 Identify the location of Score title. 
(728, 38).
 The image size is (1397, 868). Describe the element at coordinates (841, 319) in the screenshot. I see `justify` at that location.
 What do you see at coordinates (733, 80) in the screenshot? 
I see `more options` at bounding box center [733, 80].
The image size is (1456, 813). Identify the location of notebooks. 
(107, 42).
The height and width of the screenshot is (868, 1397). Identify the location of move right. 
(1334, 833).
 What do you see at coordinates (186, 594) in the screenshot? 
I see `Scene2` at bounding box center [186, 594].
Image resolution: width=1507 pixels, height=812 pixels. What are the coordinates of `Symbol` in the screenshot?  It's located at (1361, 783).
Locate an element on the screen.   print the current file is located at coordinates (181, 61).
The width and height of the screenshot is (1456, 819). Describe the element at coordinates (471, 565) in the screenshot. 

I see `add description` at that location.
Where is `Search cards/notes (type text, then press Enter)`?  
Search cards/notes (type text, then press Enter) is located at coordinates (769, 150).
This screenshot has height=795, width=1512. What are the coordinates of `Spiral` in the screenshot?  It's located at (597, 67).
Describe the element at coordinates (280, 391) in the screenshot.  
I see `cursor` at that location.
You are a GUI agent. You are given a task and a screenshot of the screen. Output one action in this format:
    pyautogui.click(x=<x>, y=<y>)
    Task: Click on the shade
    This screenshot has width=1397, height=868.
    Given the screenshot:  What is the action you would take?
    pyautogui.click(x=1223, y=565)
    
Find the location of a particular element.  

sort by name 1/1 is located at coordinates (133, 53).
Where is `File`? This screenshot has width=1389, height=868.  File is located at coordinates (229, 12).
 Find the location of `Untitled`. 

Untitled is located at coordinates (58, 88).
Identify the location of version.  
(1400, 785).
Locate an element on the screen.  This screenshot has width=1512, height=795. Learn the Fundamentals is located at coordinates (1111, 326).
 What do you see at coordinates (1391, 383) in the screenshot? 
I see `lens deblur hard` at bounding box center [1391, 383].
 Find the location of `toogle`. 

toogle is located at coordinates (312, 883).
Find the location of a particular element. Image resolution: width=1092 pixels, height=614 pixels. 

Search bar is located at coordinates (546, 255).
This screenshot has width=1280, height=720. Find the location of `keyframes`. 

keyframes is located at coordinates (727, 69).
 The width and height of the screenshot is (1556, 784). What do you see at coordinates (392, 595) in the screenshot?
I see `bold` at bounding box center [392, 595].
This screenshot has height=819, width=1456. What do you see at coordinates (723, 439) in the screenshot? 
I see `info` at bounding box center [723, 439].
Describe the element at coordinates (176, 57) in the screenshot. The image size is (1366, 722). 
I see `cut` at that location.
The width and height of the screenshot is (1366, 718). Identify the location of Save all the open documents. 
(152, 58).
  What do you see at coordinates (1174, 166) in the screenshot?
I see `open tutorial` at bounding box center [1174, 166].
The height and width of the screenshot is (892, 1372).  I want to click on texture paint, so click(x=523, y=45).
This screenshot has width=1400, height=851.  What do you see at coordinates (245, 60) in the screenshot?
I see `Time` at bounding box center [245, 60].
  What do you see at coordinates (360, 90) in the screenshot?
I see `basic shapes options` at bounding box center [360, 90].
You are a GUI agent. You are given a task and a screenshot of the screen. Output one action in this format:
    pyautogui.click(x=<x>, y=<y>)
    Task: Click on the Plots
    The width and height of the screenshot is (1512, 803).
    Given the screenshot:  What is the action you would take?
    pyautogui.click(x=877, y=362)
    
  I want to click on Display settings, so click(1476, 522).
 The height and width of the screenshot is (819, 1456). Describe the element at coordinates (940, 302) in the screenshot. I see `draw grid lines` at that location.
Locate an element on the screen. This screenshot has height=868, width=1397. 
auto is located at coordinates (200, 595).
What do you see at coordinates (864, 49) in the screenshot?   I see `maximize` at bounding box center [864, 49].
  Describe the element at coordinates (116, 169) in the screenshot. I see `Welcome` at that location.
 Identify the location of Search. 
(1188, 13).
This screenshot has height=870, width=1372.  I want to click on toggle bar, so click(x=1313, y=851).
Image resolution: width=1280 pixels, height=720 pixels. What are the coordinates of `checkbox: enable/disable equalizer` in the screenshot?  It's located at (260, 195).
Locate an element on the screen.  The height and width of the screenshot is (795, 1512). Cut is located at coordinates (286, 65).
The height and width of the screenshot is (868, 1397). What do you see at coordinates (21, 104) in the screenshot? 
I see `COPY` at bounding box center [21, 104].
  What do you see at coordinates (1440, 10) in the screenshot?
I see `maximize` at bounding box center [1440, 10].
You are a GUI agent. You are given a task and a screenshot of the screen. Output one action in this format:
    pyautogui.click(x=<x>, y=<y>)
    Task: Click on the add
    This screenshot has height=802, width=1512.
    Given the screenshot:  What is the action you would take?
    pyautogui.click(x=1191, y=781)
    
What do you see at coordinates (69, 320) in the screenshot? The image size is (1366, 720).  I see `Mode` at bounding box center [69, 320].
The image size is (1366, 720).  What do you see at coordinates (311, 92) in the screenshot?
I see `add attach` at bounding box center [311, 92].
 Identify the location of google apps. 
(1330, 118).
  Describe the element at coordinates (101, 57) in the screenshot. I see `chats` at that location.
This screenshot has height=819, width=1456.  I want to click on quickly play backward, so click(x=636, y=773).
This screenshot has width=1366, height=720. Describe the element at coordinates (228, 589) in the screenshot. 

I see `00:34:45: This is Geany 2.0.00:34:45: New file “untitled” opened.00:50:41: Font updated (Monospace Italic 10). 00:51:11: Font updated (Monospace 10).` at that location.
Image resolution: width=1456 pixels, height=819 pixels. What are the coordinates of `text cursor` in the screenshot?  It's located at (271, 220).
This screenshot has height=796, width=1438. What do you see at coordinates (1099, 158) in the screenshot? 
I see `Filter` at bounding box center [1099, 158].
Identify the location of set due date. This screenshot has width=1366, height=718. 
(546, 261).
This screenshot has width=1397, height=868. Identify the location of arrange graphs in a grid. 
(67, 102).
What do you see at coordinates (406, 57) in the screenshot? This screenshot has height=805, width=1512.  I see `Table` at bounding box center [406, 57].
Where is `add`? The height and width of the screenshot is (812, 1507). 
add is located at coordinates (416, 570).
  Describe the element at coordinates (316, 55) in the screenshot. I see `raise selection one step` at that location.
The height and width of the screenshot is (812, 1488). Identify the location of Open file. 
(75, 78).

○ ○ ○

DIRECTION> Rewrite the rows from the start through the line containing "center [733, 80].", replacing "Score title" with "Score header" and leaving everything else unchanged.

WRITTEN RESPONSE>
 Identify the location of Score header. 
(728, 38).
 The image size is (1397, 868). Describe the element at coordinates (841, 319) in the screenshot. I see `justify` at that location.
 What do you see at coordinates (733, 80) in the screenshot? 
I see `more options` at bounding box center [733, 80].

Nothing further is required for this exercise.